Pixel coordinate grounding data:
= = = =

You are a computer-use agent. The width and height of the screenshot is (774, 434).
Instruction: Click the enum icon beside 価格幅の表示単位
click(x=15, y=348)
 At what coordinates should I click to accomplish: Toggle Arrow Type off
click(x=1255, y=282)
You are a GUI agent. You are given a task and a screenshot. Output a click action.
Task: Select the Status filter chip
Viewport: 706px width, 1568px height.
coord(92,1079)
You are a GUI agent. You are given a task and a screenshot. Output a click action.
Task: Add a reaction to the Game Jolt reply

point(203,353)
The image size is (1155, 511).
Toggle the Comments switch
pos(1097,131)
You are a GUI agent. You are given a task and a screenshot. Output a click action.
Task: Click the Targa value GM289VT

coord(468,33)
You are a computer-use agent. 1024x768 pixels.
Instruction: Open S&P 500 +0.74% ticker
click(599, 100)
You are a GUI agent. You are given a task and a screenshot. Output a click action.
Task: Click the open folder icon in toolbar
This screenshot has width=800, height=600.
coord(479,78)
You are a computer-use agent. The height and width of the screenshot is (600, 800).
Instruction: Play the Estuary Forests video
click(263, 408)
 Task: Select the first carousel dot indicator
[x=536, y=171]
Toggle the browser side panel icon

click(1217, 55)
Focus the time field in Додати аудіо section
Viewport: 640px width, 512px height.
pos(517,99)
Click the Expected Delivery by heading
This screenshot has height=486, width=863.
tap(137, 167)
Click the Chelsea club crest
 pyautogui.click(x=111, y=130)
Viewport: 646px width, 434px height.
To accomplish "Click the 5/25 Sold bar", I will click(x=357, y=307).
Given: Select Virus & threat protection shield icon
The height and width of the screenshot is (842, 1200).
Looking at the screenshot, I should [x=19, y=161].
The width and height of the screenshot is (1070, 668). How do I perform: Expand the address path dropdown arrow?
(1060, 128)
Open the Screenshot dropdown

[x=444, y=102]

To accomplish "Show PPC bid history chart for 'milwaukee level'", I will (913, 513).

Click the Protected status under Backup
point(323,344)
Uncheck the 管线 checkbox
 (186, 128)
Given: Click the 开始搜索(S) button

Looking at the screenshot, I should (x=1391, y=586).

= = = =

→ **WHAT TO WORK ON**
Please print each entry once more, exactly as it reads.

→ **EXERCISE RESPONSE**
You are a computer-use agent. The width and height of the screenshot is (774, 434).
Instruction: Click the enum icon beside 価格幅の表示単位
click(x=15, y=348)
 At what coordinates should I click to accomplish: Toggle Arrow Type off
click(x=1255, y=282)
You are a GUI agent. You are given a task and a screenshot. Output a click action.
Task: Select the Status filter chip
Viewport: 706px width, 1568px height.
coord(92,1079)
You are a GUI agent. You are given a task and a screenshot. Output a click action.
Task: Add a reaction to the Game Jolt reply

point(203,353)
The image size is (1155, 511).
Toggle the Comments switch
pos(1097,131)
You are a GUI agent. You are given a task and a screenshot. Output a click action.
Task: Click the Targa value GM289VT

coord(468,33)
You are a computer-use agent. 1024x768 pixels.
Instruction: Open S&P 500 +0.74% ticker
click(599, 100)
You are a GUI agent. You are given a task and a screenshot. Output a click action.
Task: Click the open folder icon in toolbar
This screenshot has width=800, height=600.
coord(479,78)
You are a computer-use agent. The height and width of the screenshot is (600, 800).
Instruction: Play the Estuary Forests video
click(263, 408)
 Task: Select the first carousel dot indicator
[x=536, y=171]
Toggle the browser side panel icon

click(1217, 55)
Focus the time field in Додати аудіо section
Viewport: 640px width, 512px height.
pos(517,99)
Click the Expected Delivery by heading
This screenshot has height=486, width=863.
tap(137, 167)
Click the Chelsea club crest
 pyautogui.click(x=111, y=130)
Viewport: 646px width, 434px height.
To accomplish "Click the 5/25 Sold bar", I will click(x=357, y=307).
Given: Select Virus & threat protection shield icon
The height and width of the screenshot is (842, 1200).
Looking at the screenshot, I should [x=19, y=161].
The width and height of the screenshot is (1070, 668). How do I perform: Expand the address path dropdown arrow?
(1060, 128)
Open the Screenshot dropdown

[x=444, y=102]

To accomplish "Show PPC bid history chart for 'milwaukee level'", I will (913, 513).

Click the Protected status under Backup
point(323,344)
Uncheck the 管线 checkbox
 (186, 128)
Given: Click the 开始搜索(S) button

Looking at the screenshot, I should (x=1391, y=586).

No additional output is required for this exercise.